** START TEXT PASSAGE **
450 Decisions, or the Serendipity of an Editor and their Submissions
#1 Myth: An Editor Rejects a Manuscript Because It’s Not Good
We’ve discussed the misconceptions around editors as “gatekeepers”, while noting that they often do provide a level of quality control associated with that term. However, literary agents should be thanked first and foremost by general readers for this quality-control efforts to get the public good books. While my submission log in 2025 amounted to roughly 450 agented submissions, which is about 2 books to read each and every work day, one of my favorite literary agents and fellow Substacker Danielle Bukowski of Just Reading All Day wrote that she considered 3000+ queries this year (and signed 2 of those writers as clients).
That’s all to say that editors benefit from the significant filter of literary agents who mostly hold high standards for the projects they take on. By the time an editor gets a manuscript or book proposal, it’s usually not someone’s rough first attempt at writing, unlike the variance in quality that agents can often deal with in the querying process. At the same time, reading two books a day, just in submissions, is not feasible for most human beings. There are likely editors that are closer to the 3 or even 4 submission per work day mark as well. In the documentary Turn Every Page famous editor Robert Gottleib talks about his practice of reading every submission overnight. But a modern editor simply can’t afford to do that given their load of responsibilities (nor can they argue over every comma in a 1000-page book for years on end, which is the subject of the film).

To answer another common question: editors do not read every submission from beginning to end. Nor should an author or agent expect an editor to need to read the entirety of a book to make an informed decision on a project. What you learn is that if you only read asking “is this good?” or “do I like it?” , as many assistants start out by doing, you will quickly drown and lose valuable time that would be better spent on the manuscripts you’ll end up acquiring and working on. It is this pragmatism, not pure quality that determines much of what an editor buys and what they don’t. Although rejection is never an easy pill to swallow, this should be heartening for most writers and literary agents: a rejection is rarely ever just a judgement that a manuscript isn’t worthy. There are many other factors that go into the decision beyond if it is a good book that the editor likes.
** END TEXT PASSAGE **
** START PROVIDED MATERIAL **
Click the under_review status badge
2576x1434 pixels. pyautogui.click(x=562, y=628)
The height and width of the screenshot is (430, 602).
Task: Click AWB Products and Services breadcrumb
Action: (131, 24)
** END PROVIDED MATERIAL **
OBJECTIVE 1
In the essay on editors and their submissions, condense the paragraph beginning "That's all to say that editors benefit" into a short bulleted list that keeps its main facts.
OBJECTIVE 2
In the essay on editors and their submissions, retype the stretch from "That’s all to" through "of the film).".
OBJECTIVE 3
Extend the essay on editors and their submissions, picking up right after its final sentence.

TASK RESULT 1
- Literary agents, who mostly hold high standards, give editors a significant filter.
- A manuscript or proposal that reaches an editor is usually not a rough first attempt, unlike the range of quality agents see when querying.
- Reading two books a day in submissions alone is not feasible for most people, and some editors likely face 3 or even 4 submissions per work day.
- In the documentary Turn Every Page, editor Robert Gottleib describes reading every submission overnight. A modern editor's load of responsibilities rules that out, along with arguing over every comma in a 1000-page book for years, which is the film's subject.

TASK RESULT 2
That’s all to say that editors benefit from the significant filter of literary agents who mostly hold high standards for the projects they take on. By the time an editor gets a manuscript or book proposal, it’s usually not someone’s rough first attempt at writing, unlike the variance in quality that agents can often deal with in the querying process. At the same time, reading two books a day, just in submissions, is not feasible for most human beings. There are likely editors that are closer to the 3 or even 4 submission per work day mark as well. In the documentary Turn Every Page famous editor Robert Gottleib talks about his practice of reading every submission overnight. But a modern editor simply can’t afford to do that given their load of responsibilities (nor can they argue over every comma in a 1000-page book for years on end, which is the subject of the film).

TASK RESULT 3
With that in mind, let’s put the most obvious and most subjective factor, quality, aside and talk about why an editor may pursue a submission with the hopes of paying the writer for the privilege to publish their book.
Ease Over Excellence
It’s not excellence that often determines if an editor takes on a project but ease.
I pride myself as an editor for being able to figure out difficult publishing situations, taking on projects that have problems to solve editorially or logistically. I find it a good way to stand out because, frankly, most editors are stretched too thin and many have come to the conclusion that the amount of effort put in does not necessarily correlate with success in the publishing business, an entirely reasonable conclusion. There are a lot of gems that editors aren’t willing to publish because of the vast administrative and emotional hassle involved in publishing.
Ease is often valued over quality by editors. Every obstacle you can remove or diminish for an editor clears the way for a smooth acquisition. No sales track to contend with? Beautiful (this is why the word “debut” adds significant value to a submission). A category the editor already works in? Easy.* A category the publisher has recently been successful in? Even more important. A novel manuscript or book outline that needs no structural work? Best of all. A pitch that reads like a real book description, early blurbs, etc., each little task you take off an editor’s plate makes them more pliable and wanting to say yes to a submission.
*Important Side Note* Editors and publishers want similar, not the same! A huge mistake both writers querying and agents submitting make often. An editor and a publisher don’t want the same exact thing that they’ve already had success with because this takes resources and attention away from their existing author (and they are comparing the two, which is generally unfavorable for the newcomer). However, if you can fit a similar book into the same program as a successful book, then you have a winning formula for making the editor more receptive (the book still has to be good, of course!).
Editors, and even more so their publishers, are looking for books that they can put into their existing publishing system whatever that system may be. Even an indie publisher like Graywolf Press, which writers and agents might think of as bespoke indie publisher, has a clear system. If you look at Graywolf’s successful publications, they have a lot of similarity in cover design, author background, and stylistic ambition. This is a very different system from a commercial juggernaut — like, say Berkley— but it is a system nonetheless. Every publisher has personnel on staff and a certain way of doing things that benefits different kinds of books. A literary publisher will help clear the path for review coverage and award consideration, given their previous success and relationships with reviewers and award committees. A commercial publisher will know how to meet a specific, reliable kind of reader under the current market conditions. Other specialized publishers will have even more specific sets of systems to make what looks like unique books on the outside into a repeatable formula (e.g. the beautiful books of Rizzoli).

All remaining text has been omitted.